§ Your instructions
A verbatim copy of each record is required.

>>>>>

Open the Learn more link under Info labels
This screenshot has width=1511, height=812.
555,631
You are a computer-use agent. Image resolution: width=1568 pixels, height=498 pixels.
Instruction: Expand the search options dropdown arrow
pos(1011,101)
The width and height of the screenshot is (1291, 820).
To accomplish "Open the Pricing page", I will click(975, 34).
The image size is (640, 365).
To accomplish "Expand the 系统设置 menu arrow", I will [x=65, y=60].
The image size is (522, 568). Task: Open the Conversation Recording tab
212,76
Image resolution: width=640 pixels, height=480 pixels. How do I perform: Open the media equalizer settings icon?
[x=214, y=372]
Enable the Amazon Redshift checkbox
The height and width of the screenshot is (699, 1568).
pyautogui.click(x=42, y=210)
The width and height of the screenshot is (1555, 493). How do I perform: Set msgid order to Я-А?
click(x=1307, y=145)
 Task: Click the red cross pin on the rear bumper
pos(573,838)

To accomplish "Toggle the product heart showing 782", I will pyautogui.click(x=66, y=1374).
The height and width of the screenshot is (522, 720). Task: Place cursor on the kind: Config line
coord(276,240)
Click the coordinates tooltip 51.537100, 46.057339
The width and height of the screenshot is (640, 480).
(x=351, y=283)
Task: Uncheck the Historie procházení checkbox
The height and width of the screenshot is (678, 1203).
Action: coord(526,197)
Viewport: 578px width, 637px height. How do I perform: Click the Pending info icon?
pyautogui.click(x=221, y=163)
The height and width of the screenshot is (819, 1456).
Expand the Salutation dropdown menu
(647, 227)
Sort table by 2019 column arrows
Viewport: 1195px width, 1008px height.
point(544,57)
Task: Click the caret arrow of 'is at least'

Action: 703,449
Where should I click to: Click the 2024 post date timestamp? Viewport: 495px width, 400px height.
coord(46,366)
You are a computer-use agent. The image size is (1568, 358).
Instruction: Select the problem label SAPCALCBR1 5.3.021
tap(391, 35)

<<<<<

§ Your response
Open the Learn more link under Info labels
This screenshot has width=1511, height=812.
555,631
You are a computer-use agent. Image resolution: width=1568 pixels, height=498 pixels.
Instruction: Expand the search options dropdown arrow
pos(1011,101)
The width and height of the screenshot is (1291, 820).
To accomplish "Open the Pricing page", I will click(975, 34).
The image size is (640, 365).
To accomplish "Expand the 系统设置 menu arrow", I will [x=65, y=60].
The image size is (522, 568). Task: Open the Conversation Recording tab
212,76
Image resolution: width=640 pixels, height=480 pixels. How do I perform: Open the media equalizer settings icon?
[x=214, y=372]
Enable the Amazon Redshift checkbox
The height and width of the screenshot is (699, 1568).
pyautogui.click(x=42, y=210)
The width and height of the screenshot is (1555, 493). How do I perform: Set msgid order to Я-А?
click(x=1307, y=145)
 Task: Click the red cross pin on the rear bumper
pos(573,838)

To accomplish "Toggle the product heart showing 782", I will pyautogui.click(x=66, y=1374).
The height and width of the screenshot is (522, 720). Task: Place cursor on the kind: Config line
coord(276,240)
Click the coordinates tooltip 51.537100, 46.057339
The width and height of the screenshot is (640, 480).
(x=351, y=283)
Task: Uncheck the Historie procházení checkbox
The height and width of the screenshot is (678, 1203).
Action: coord(526,197)
Viewport: 578px width, 637px height. How do I perform: Click the Pending info icon?
pyautogui.click(x=221, y=163)
The height and width of the screenshot is (819, 1456).
Expand the Salutation dropdown menu
(647, 227)
Sort table by 2019 column arrows
Viewport: 1195px width, 1008px height.
point(544,57)
Task: Click the caret arrow of 'is at least'

Action: 703,449
Where should I click to: Click the 2024 post date timestamp? Viewport: 495px width, 400px height.
coord(46,366)
You are a computer-use agent. The image size is (1568, 358).
Instruction: Select the problem label SAPCALCBR1 5.3.021
tap(391, 35)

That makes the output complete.